L’arithmétique des reports de voix explique la large victoire d’Emmanuel MACRON, qui a nettement dominé sa rivale dans les électorats de gauche et dans celui de Valérie PÉCRESSE. Ainsi, 42 % des électeurs de Jean-Luc MÉLENCHON (contre 17 % pour Marine LE PEN et 41 % d’abstention ou de votes blancs et nuls), 65 % de ceux de Yannick JADOT et 53 % de ceux de Valérie PÉCRESSE (contre 18 % pour Marine LE PEN et 29 % d’abstention ou de vote blancs et nuls) ont voté pour le président sortant.
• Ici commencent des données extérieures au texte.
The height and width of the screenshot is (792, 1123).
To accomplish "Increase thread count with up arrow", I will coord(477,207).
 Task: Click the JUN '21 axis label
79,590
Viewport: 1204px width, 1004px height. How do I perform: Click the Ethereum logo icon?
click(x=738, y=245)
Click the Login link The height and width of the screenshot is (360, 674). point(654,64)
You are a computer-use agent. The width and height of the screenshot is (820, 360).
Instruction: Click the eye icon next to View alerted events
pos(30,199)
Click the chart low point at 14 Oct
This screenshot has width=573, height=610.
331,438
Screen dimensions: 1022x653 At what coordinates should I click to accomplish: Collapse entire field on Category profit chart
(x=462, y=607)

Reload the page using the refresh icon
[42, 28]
Ce résultat permet de considérer que le mécanisme de « front républicain », bien qu’affaibli, a (à nouveau) fonctionné pour cette élection présidentielle.

France heureuse contre France qui souffre, France du haut de l’échelle sociale contre celle du bas, France urbaine contre France rurale : comme attendu, le scrutin a été fortement polarisé. La base sociologique du macronisme (CSP+ et retraités) a fait le succès du président quand Marine LE PEN a renforcé sa suprématie auprès des classes populaires :

  • 77 % des cadres et professions intellectuelles supérieurs, 74 % des diplômés supérieurs à Bac +3, 68 % des retraités, 65 % des hauts revenus et 69 % des Français se disant « satisfaits » de leur vie ont voté pour Emmanuel MACRON ;
  • 67 % des ouvriers, 64 % des chômeurs, 57 % des employés, 56 % des bas revenus et 79 % des Français se déclarant « insatisfaits » de leur vie ont choisi la candidate du Rassemblement national.

Par rapport à 2017, Marine LE PEN progresse dans toutes les catégories sociales comme si le vote RN se diffusait doucement, par capillarité, du bas vers le haut de l’échelle sociale : elle gagne ainsi 11 points chez les ouvriers et les employés, 8 chez les professions intermédiaires et 5 chez les cadres.

En termes de tranches d’âge, le président sortant l’emporte largement chez les jeunes (61 % chez les 18-24 ans) et l’électorat âgé (60 % chez les 60-69 ans et 71 % chez les plus de 70 ans), alors que le rapport de force est très serré au sein des catégories actives (51/49 chez les 25-34 ans, 53/47 chez les 35-49 ans et 49/51 chez les 50-59 ans).

L’opposition est aussi territoriale. Marine LE PEN domine Emmanuel MACRON dans nombre de petites communes où elle arrive en tête (plus de 18 000), signe de son implantation dans ces territoires, alors que le président sortant l’emporte très largement dans les grandes métropoles, avec un score moyen de 73 %, et plus de 80 % à Paris, Lyon et Bordeaux, par exemple. Dans les communes rurales, le rapport de force est beaucoup plus serré, à 50/50.

La candidate RN est majoritaire dans trois régions métropolitaines (Hauts-de-France avec 52,1 %, PACA avec 50,5 % et la Corse avec 58,1 %) et dans 30 départements, alors qu’elle n’en avait remporté que 2 en 2017. Si elle emporte nombre de départements dans ses zones de force (Hauts-de-France, PACA et Grand Est), elle progresse de manière importante et notable dans les départements ruraux du Sud-Ouest, remportant par exemple le Tarn-et-Garonne (52 %). Le RN est également pour la première fois majoritaire en Martinique, en Guadeloupe, à la Réunion et en Guyane.